SEQUENTIAL PHENOTYPING OF MYELOMA PATIENTS ON CHEMOTHERAPY - PERSISTENCE OF ACTIVATED T-CELLS AND NATURAL-KILLER-CELLS

To better detail the status of functional T cell subsets and natural killer cells in multiple myeloma, we undertook a detailed immunophenotypic study of circulating mononuclear cells in myeloma. We studied myeloma patients entered on a large prospective, randomized ECOG chemotherapy trial EST 9486 for patients with newly diagnosed multiple myeloma.

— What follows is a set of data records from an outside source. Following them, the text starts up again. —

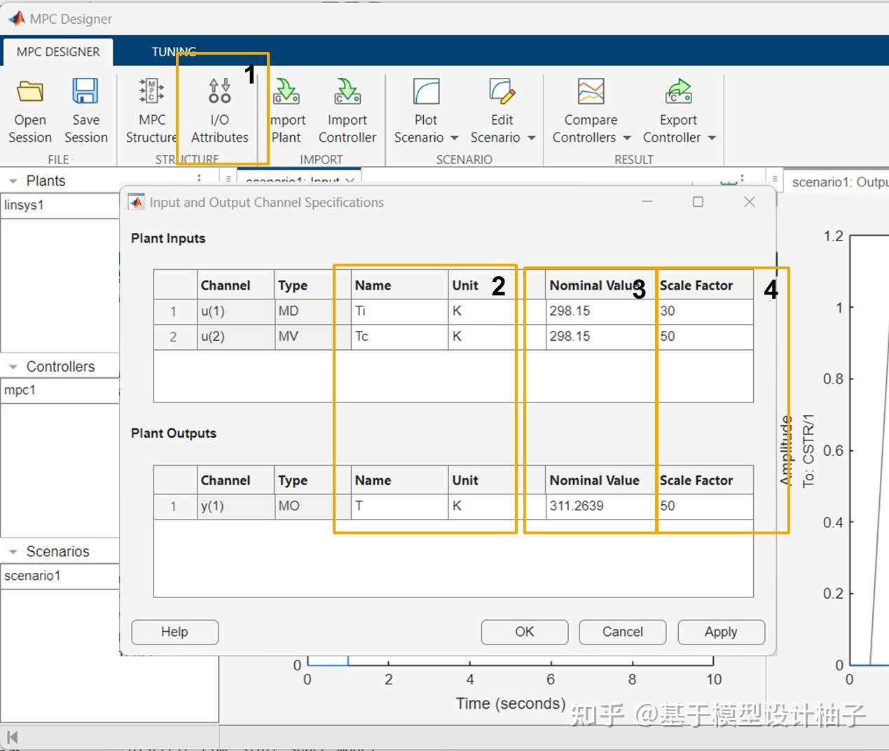Click the Apply button
Screen dimensions: 889x751
click(720, 632)
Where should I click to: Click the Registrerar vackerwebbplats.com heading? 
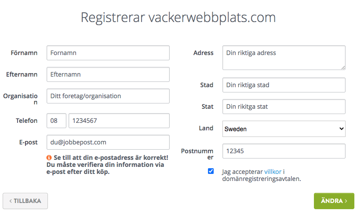pyautogui.click(x=178, y=18)
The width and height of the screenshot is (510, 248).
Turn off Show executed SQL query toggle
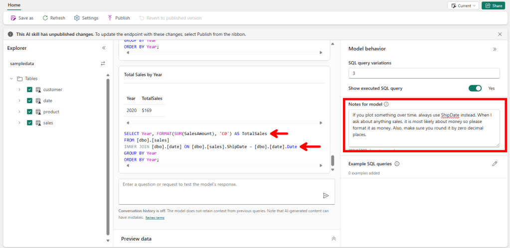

All patients were studied prior to entry and then two months after initiation of therapy (e.g. post two cycles of Vincristine, BCNU, melphalan, cyclophosphamide and prednisone (VBMCP)). The chemotherapy protocol was a three-arm protocol utilizing either VBMCP, VBMCP alternating with interferon, or VBMCP with intermittent high dose cyclophosphamide. The major findings in this analysis include significant reductions in the white blood cell count, total lymphocytes, T cell (CD3+), T helper (CD4+), and T suppressor (CD8+) cells, after 2 cycles of VBMCP. However, there was a relative sparing of Natural killer (CD16+) and activated T cell (CD2+, HLADR+) reduction in these same patients. In summary, only two cycles of combination chemotherapy resulted in significant reductions in white blood cell and lymphocyte counts in multiple myeloma patients. All cell types appear to have been reduced by chemotherapy except for activated T cells and natural killer cells. The impact of selective modulation of functional T cells subsets during therapy for patients with multiple myeloma is an important parameter which needs to be addressed in the overall approach to these patients.